Every broadcaster in the market was knocked off the air immediately, though CBS had a 34-year-old Harris tube transmitter on the Empire State Building that they were able to use in a time of profound crisis. There were reliability concerns firing up a transmitter of such age, though GatesAir’s customer service shined in the moment.
“The transmitter came up, but we were concerned about burning up the very small cavity on the tube,” said Ross.
“I called Joe (Mack) and said, ‘We need a little help here.’ The Harris people in Quincy dug out the original blueprints, tracked down an original design engineer of that transmitter who had retired, and within one day they machined and shipped parts so we could rebuild the cavity. The best part is that they fit perfectly, and within two days we were back to full power. That is customer service.”
GatesAir CEO Bruce D. Swail notes that he is very proud to be associated with a company with such deep customer loyalty – an integral component of any company of notable longevity.
“The story of GatesAir over 100 years is terrific,” said Swail, who was appointed CEO of GatesAir in 2017.

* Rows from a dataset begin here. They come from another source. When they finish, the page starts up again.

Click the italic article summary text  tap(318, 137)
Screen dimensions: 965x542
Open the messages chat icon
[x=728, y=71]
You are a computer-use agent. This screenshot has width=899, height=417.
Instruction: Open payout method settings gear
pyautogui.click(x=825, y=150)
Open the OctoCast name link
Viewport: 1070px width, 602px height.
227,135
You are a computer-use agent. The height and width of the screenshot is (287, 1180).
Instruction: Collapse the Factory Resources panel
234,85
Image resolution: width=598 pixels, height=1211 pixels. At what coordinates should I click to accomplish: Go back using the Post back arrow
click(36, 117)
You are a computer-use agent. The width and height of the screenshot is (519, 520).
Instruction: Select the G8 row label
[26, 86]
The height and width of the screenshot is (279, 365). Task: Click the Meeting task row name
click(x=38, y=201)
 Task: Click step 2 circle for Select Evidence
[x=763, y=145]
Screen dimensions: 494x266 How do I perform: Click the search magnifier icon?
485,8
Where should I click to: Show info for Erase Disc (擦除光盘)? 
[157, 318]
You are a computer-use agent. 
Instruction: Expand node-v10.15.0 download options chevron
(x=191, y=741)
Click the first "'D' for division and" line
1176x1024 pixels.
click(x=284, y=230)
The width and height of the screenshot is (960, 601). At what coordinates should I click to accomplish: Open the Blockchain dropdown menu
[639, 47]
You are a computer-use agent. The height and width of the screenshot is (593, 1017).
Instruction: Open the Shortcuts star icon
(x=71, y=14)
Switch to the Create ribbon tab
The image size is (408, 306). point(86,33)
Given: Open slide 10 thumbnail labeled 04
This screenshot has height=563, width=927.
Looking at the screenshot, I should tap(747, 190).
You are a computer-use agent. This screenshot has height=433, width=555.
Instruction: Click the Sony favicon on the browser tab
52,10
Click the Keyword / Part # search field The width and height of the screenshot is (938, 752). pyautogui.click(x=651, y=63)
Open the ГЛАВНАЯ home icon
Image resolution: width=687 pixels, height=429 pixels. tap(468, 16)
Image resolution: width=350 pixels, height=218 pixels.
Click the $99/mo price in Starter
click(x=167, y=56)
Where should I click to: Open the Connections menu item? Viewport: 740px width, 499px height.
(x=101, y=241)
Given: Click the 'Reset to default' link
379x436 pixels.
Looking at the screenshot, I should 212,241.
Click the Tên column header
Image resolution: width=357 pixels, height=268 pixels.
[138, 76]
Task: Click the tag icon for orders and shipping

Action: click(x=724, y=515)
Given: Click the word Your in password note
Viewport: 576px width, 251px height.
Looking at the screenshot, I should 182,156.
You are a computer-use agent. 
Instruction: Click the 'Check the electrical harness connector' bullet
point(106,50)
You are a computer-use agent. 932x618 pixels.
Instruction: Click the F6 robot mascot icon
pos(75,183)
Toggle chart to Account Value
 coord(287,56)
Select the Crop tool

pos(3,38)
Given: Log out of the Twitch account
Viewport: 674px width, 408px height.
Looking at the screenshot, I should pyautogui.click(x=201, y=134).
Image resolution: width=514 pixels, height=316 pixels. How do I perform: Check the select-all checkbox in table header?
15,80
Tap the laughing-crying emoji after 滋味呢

“The spirit of innovation from the company’s beginnings remains here today. We see it alive and well in our manufacturing operation, in the new products we will bring to NAB, and across our global team of employees that deliver day in and day out. There is a century of knowledge and expertise at GatesAir, and that is an important part of the value proposition for our global customer base. We will continue to bring new technologies to market that solve problems and create new opportunities for broadcasters, and provide exceptional customer support along with that innovation for the next 100 years.”